#### Problem requirements:
Update the data in the stretch from the line containing "You are a GUI" through the line containing "tap(799, 396)" by swapping "White" for "Gray", with everything else left unchanged. Give back only those lines, and leave the pictures out.

#### Recorded information:
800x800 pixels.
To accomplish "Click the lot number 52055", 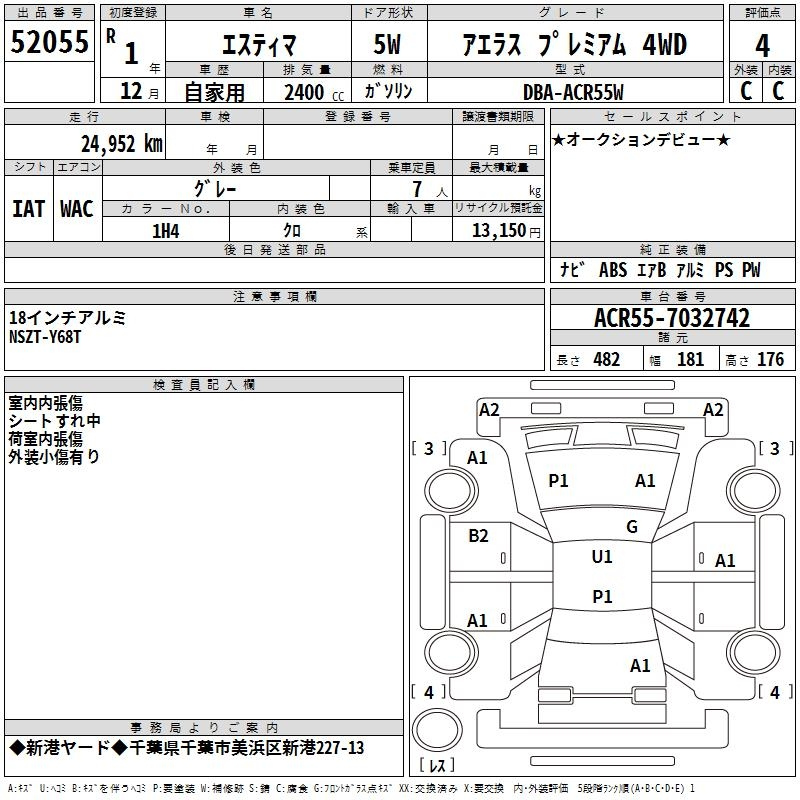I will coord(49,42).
* * *
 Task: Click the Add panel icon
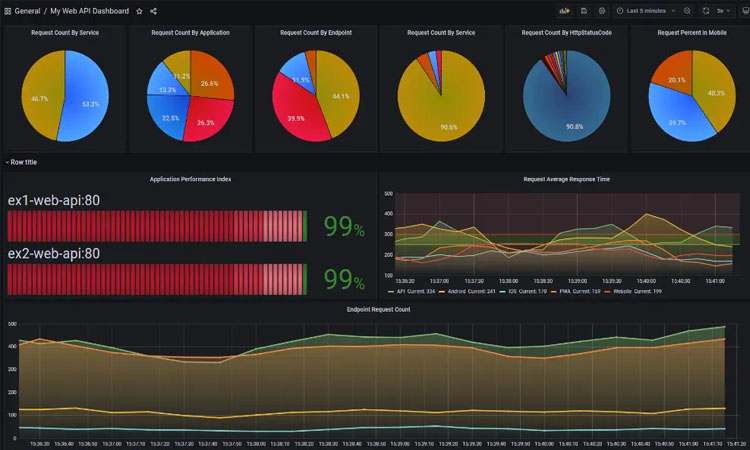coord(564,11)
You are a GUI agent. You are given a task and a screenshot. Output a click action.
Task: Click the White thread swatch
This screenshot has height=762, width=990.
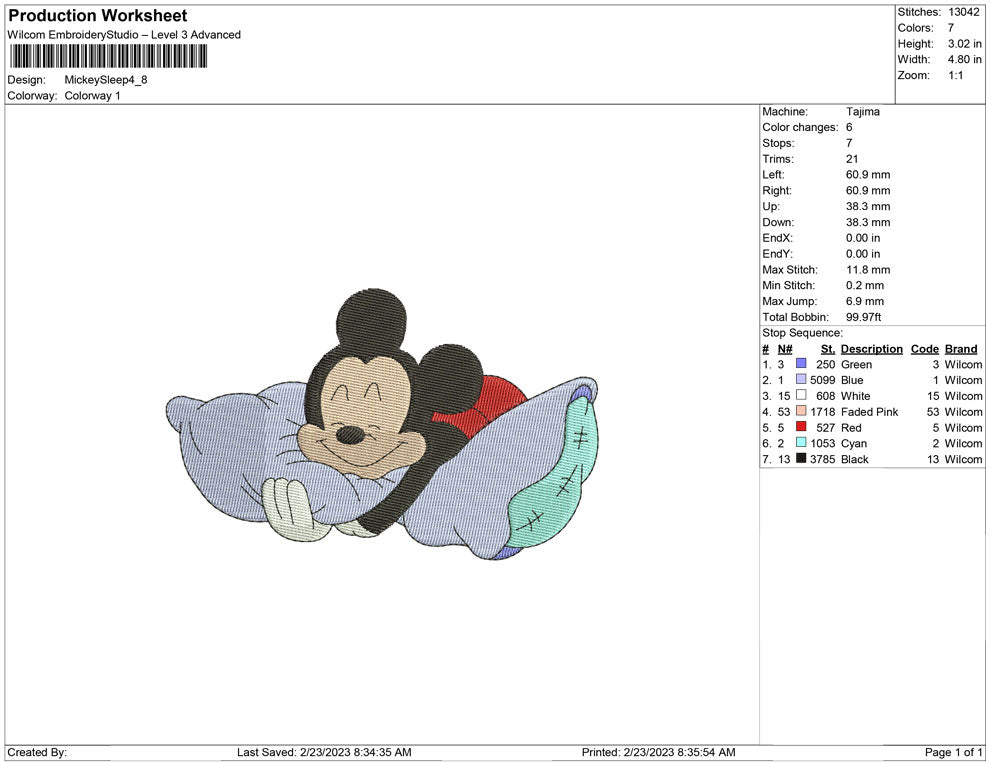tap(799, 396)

#### The response:
You are a GUI agent. You are given a task and a screenshot. Output a click action.
Task: Click the Gray thread swatch
This screenshot has height=762, width=990.
tap(799, 396)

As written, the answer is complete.